**Document text:**
[BEGIN]

An example of such a model is one that compares PCC compressive strength for core and cylinder measurements. The LTPP database contains compressive strength results for cylinders cast during construction and cores taken from the pavement for SPS sections. These cores and cylinders have been tested at 14 days, 28 days, and 1 year. The strengths can be compared for each section and age. A simple way of doing such a comparison would be to perform a paired t-test. However, the number of measurements due to repeated measurements at different ages (i.e., 14 days, 28 days, 1 year, 2 years, etc.) should not be allowed to count as a full data point for sections with more than one age measurement. Therefore, a multilevel ANOVA model featuring State and sections should be used. If the data are balanced so that there are the same number of observations for each age and section, the paired t-test and the multilevel ANOVA would show the same results in the test whether core and cylinder measurements differ. In this example, the dataset is not balanced so the tests are not the same, with the multilevel ANOVA being the more appropriate analysis. Likewise, while developing a model to estimate strength at any age, the age parameter has to be treated in a hierarchical fashion.

[END]

**Exercises to complete:**
**1.** In the passage on comparing PCC core and cylinder strengths, at what ages were the cores and cylinders tested?
**2.** Continue the passage on comparing PCC core and cylinder strengths from its last sentence.
The items after this passage are separate material.

**Extracted entries:**
[BEGIN]

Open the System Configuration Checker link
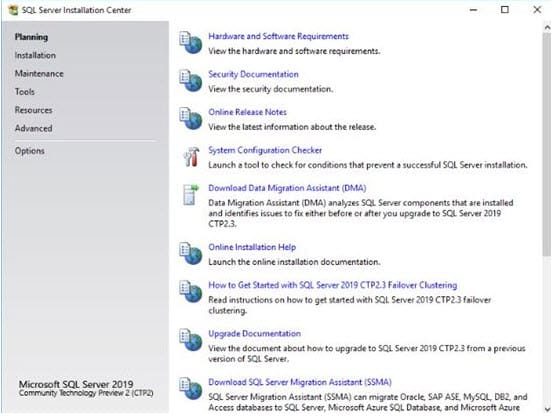Screen dimensions: 552x419 [x=265, y=150]
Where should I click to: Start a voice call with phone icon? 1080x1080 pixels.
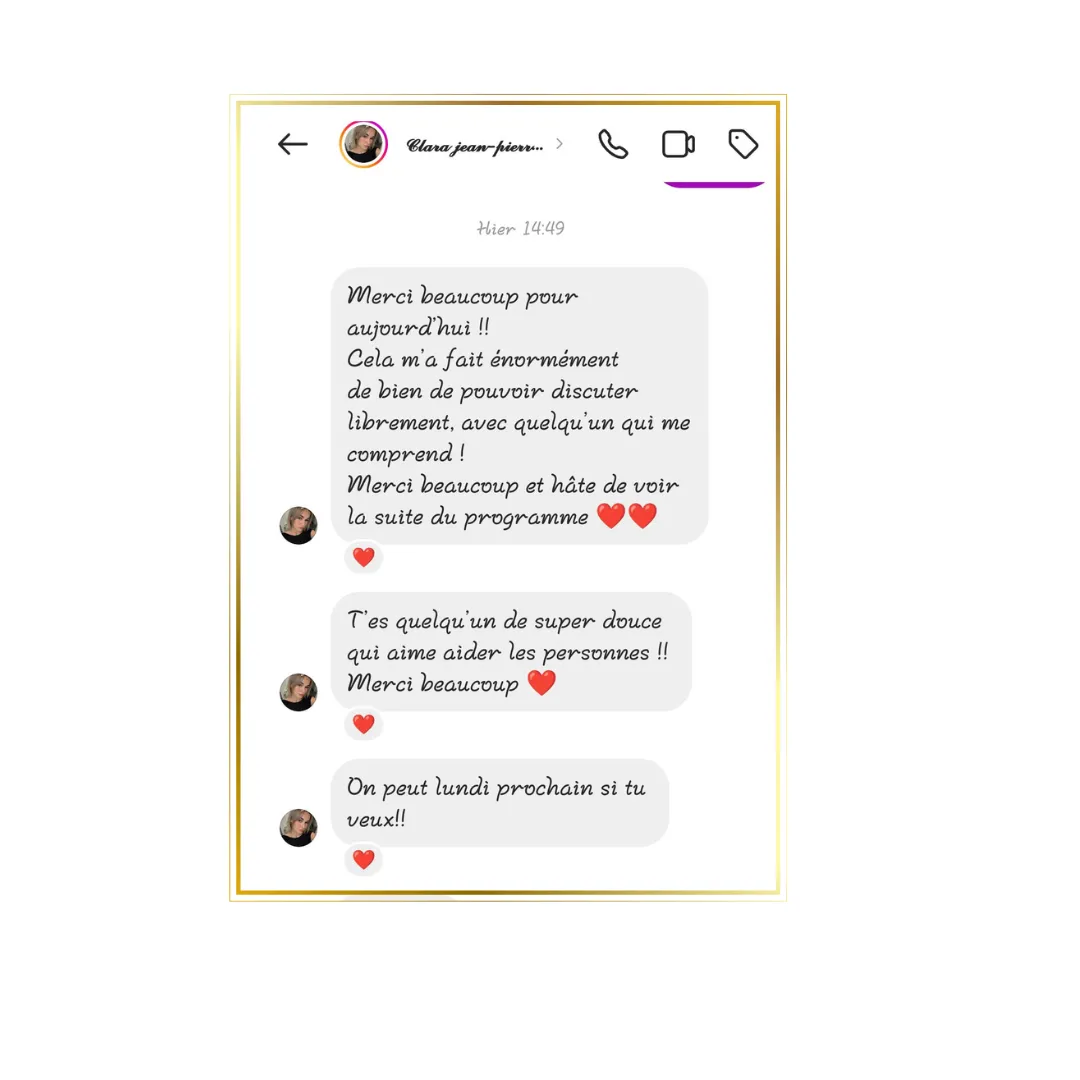click(612, 144)
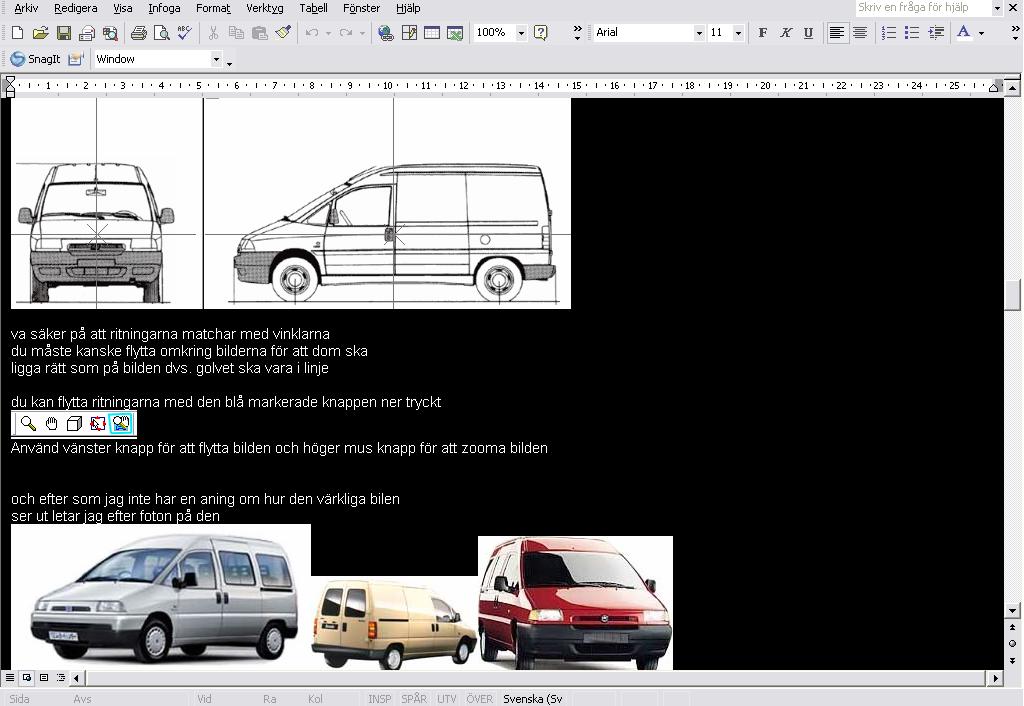Center-align the text

[x=859, y=33]

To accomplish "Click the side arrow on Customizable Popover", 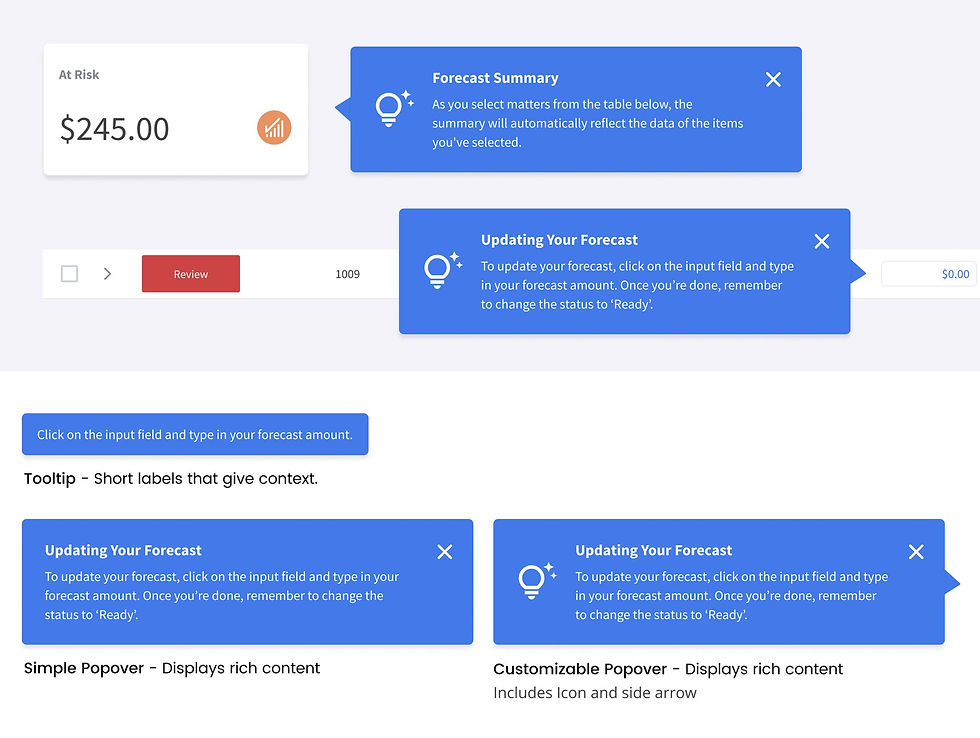I will pos(952,583).
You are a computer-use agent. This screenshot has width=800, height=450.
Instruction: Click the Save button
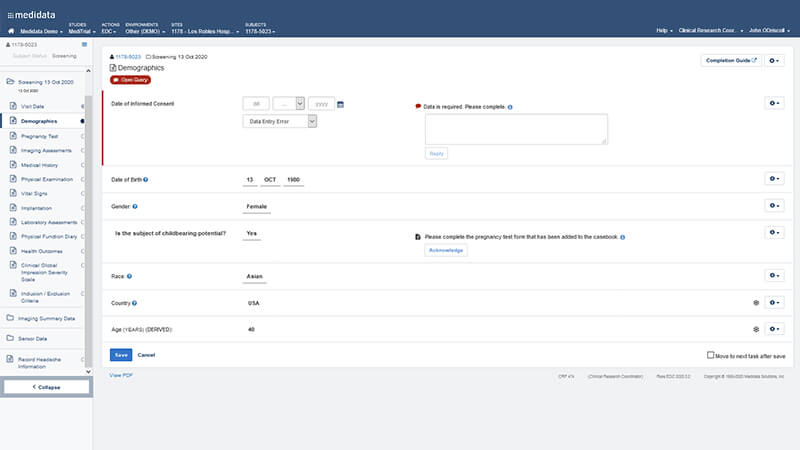120,354
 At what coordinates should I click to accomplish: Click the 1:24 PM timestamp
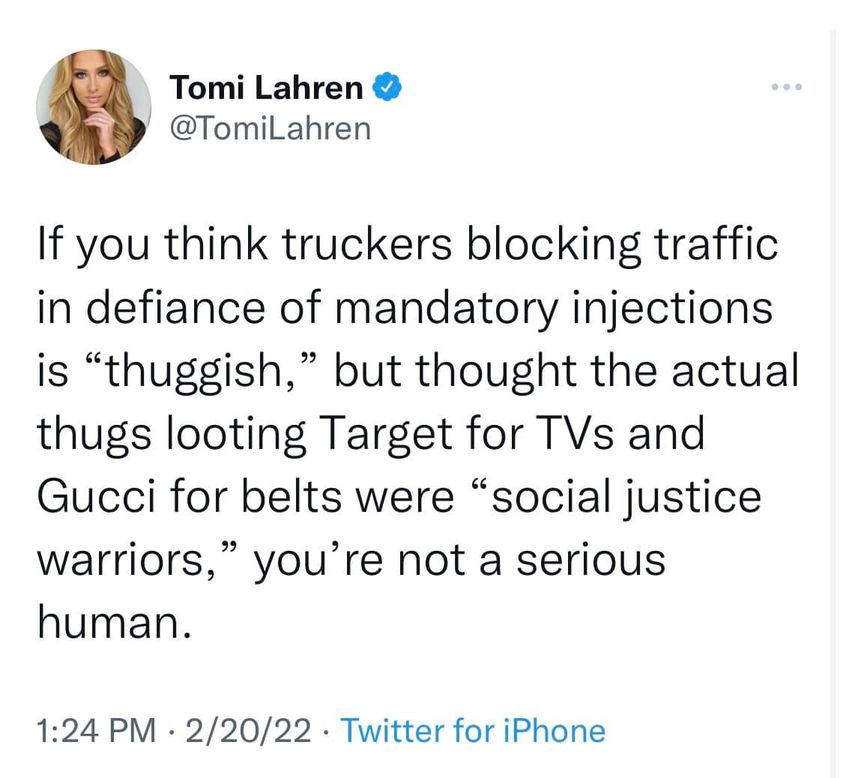(96, 731)
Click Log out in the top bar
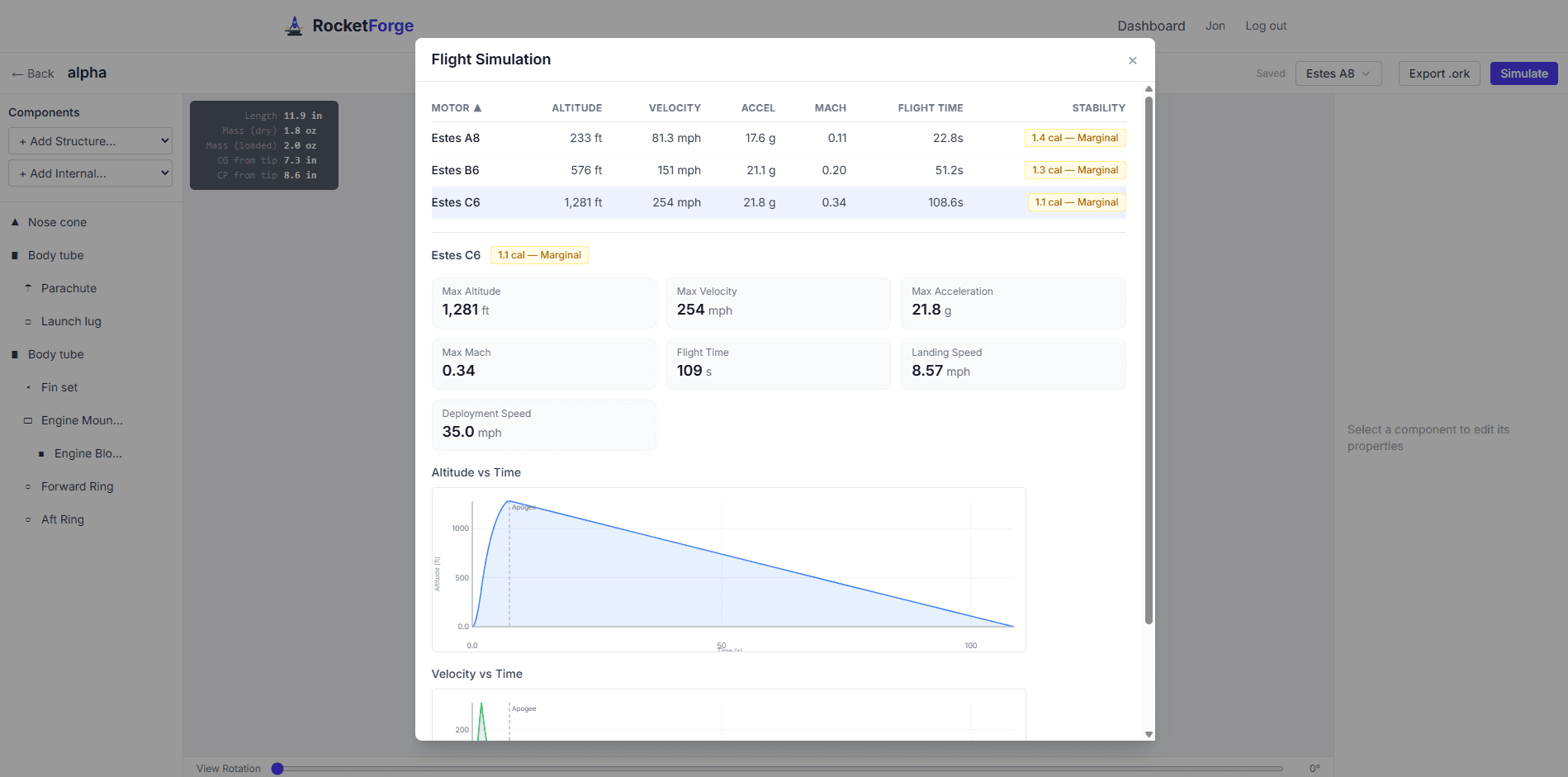Image resolution: width=1568 pixels, height=777 pixels. 1266,26
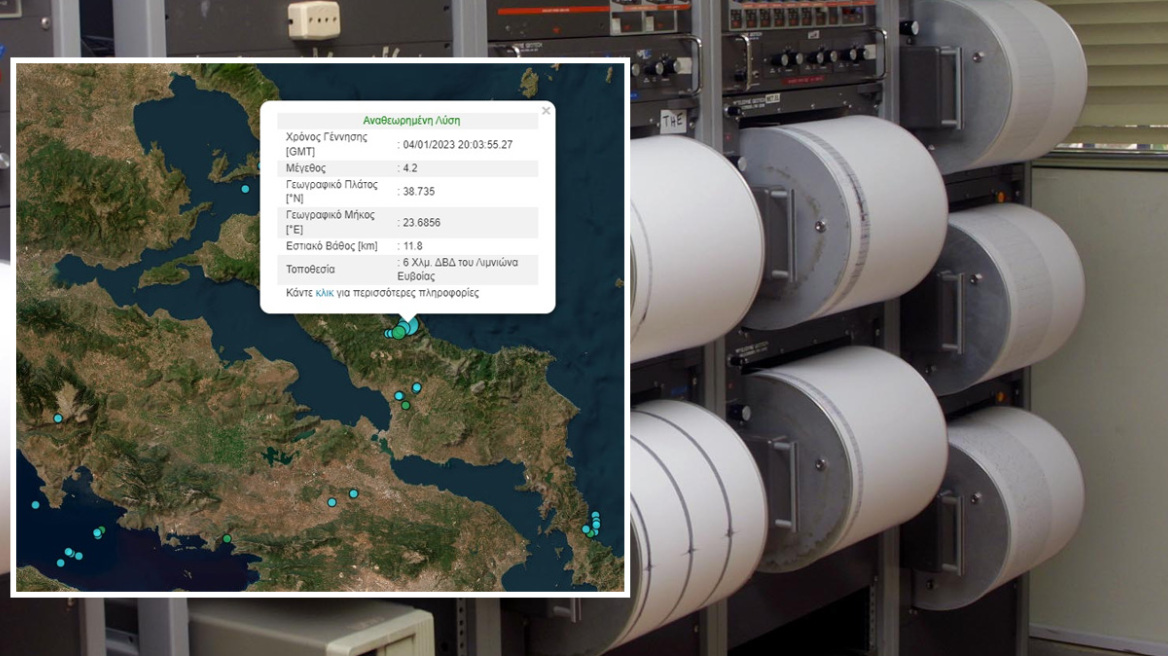Select the green marker on the southern gulf coast
Screen dimensions: 1168x656
click(x=227, y=539)
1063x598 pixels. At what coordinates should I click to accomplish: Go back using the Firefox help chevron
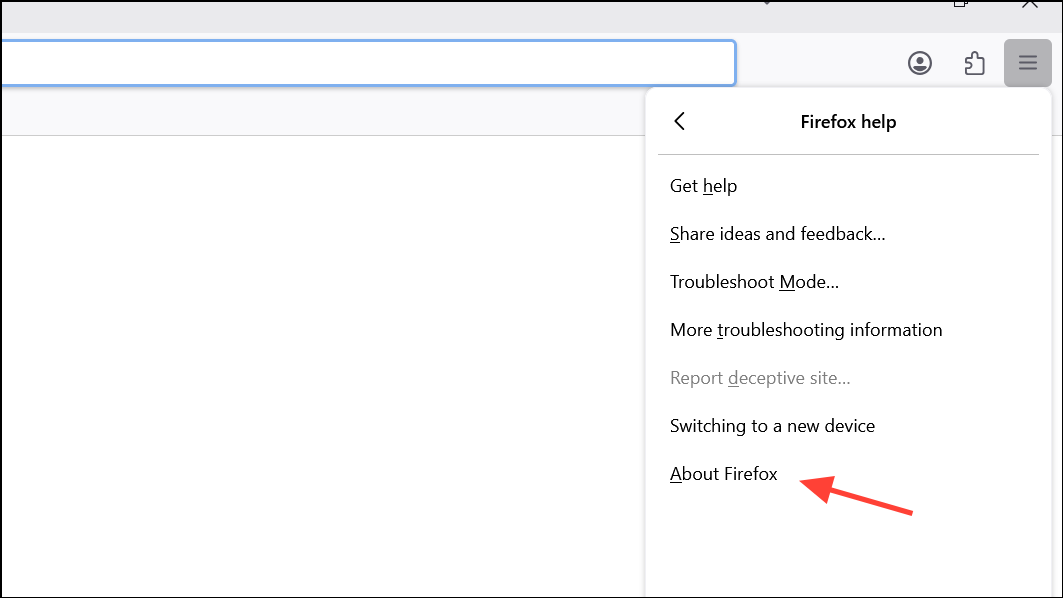679,121
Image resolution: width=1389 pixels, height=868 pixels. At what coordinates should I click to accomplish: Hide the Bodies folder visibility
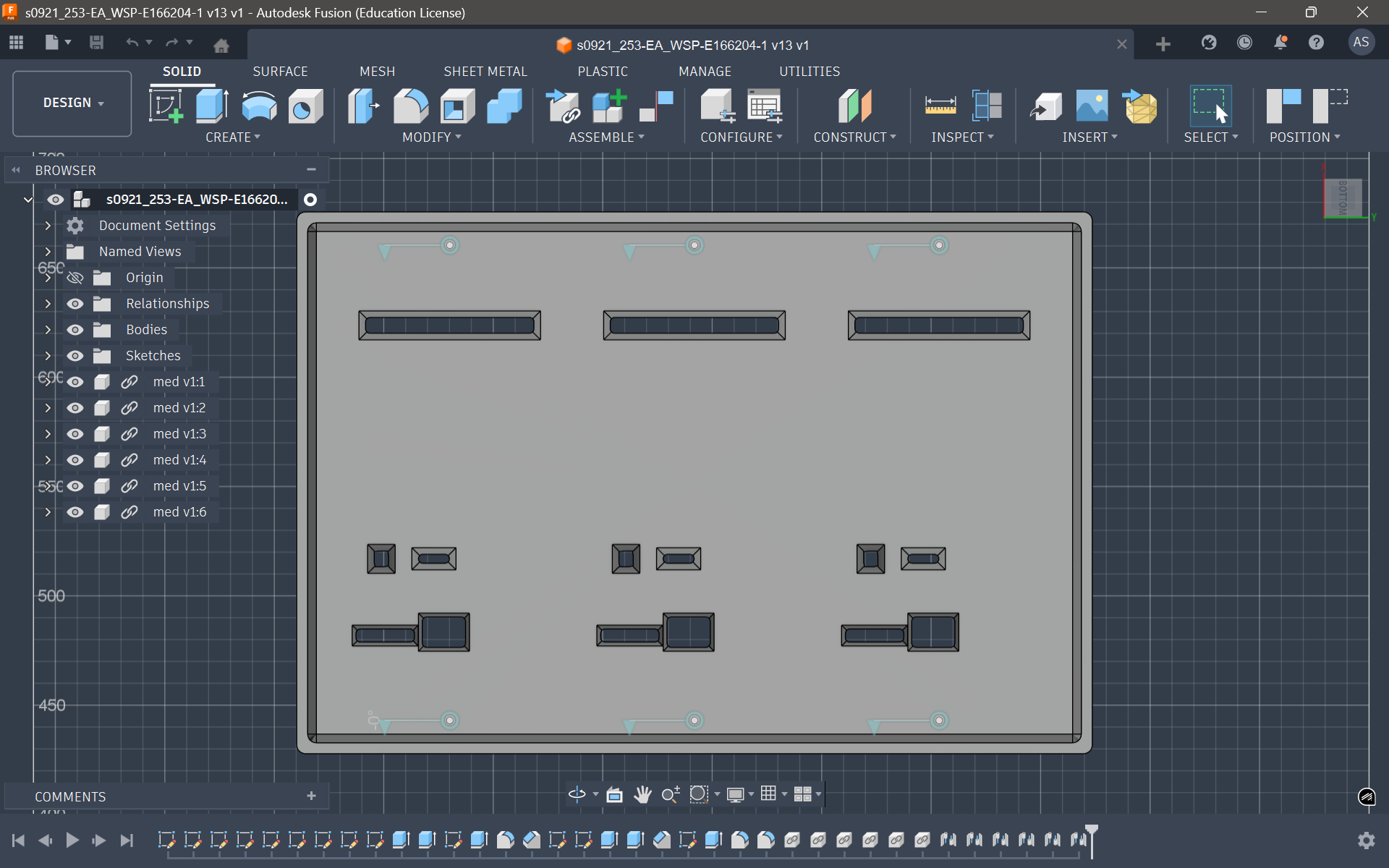click(x=75, y=330)
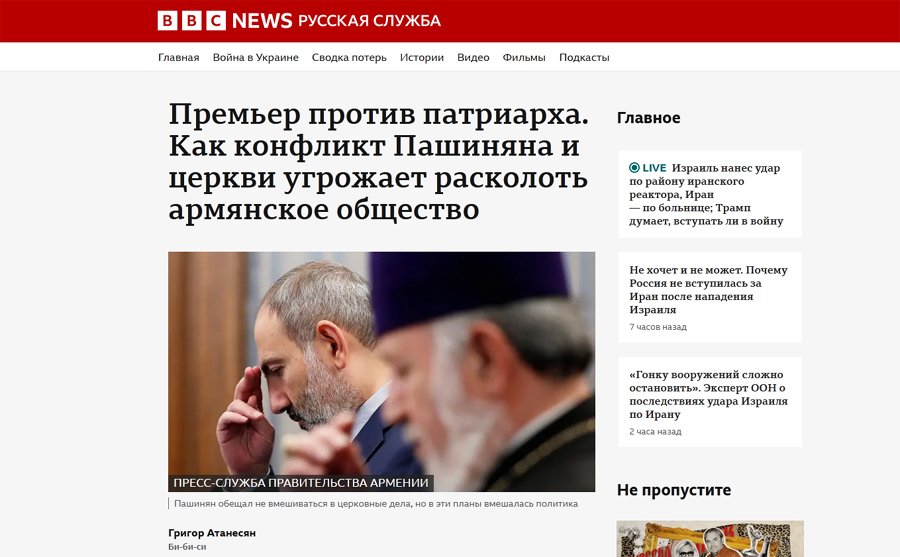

[END]

**Answers for this exercise:**
**1.** At 14 days, 28 days, and 1 year.

**2.**
All observations have the same fabrication variables at the State by section code level, and these are repeated when sections are tested several times (i.e., at different ages). It is not appropriate that the design values for a section tested four times should be allowed to count four times. Therefore, a multilevel ANOVA model must be used to guarantee that values from each section count only once while the values measured over time are incorporated in the analysis.

Treatment of Outliers

Generally, a true model representing the dataset used should include all natural data in the dataset. In other words, deliberate changes or removal of data artificially alters the inherent model. However, in using large datasets, especially when field data are used or when the data are from a dataset not originally designed to develop the model, values that lie beyond the scope of a field's value range are encountered. Such data, referred to as outliers, cannot be explained by other parameters specific to that case or observation. In statistical models, outliers are given special consideration and treated in a consistent manner for all points in the model so as to not simulate a fabricated dataset.

Outliers are either deleted (treated as missing values) or capped at a minimum or maximum value for each variable. In the current study, to the extent possible, outliers were not deleted from the datasets. However, certain models necessitated the deletion of select data points. When outliers were deleted, the process was based on a consistent criterion. Treatment of outliers is discussed separately for each model.

Grouping of Datasets

Any grouping of datasets performed is discussed separately for each model.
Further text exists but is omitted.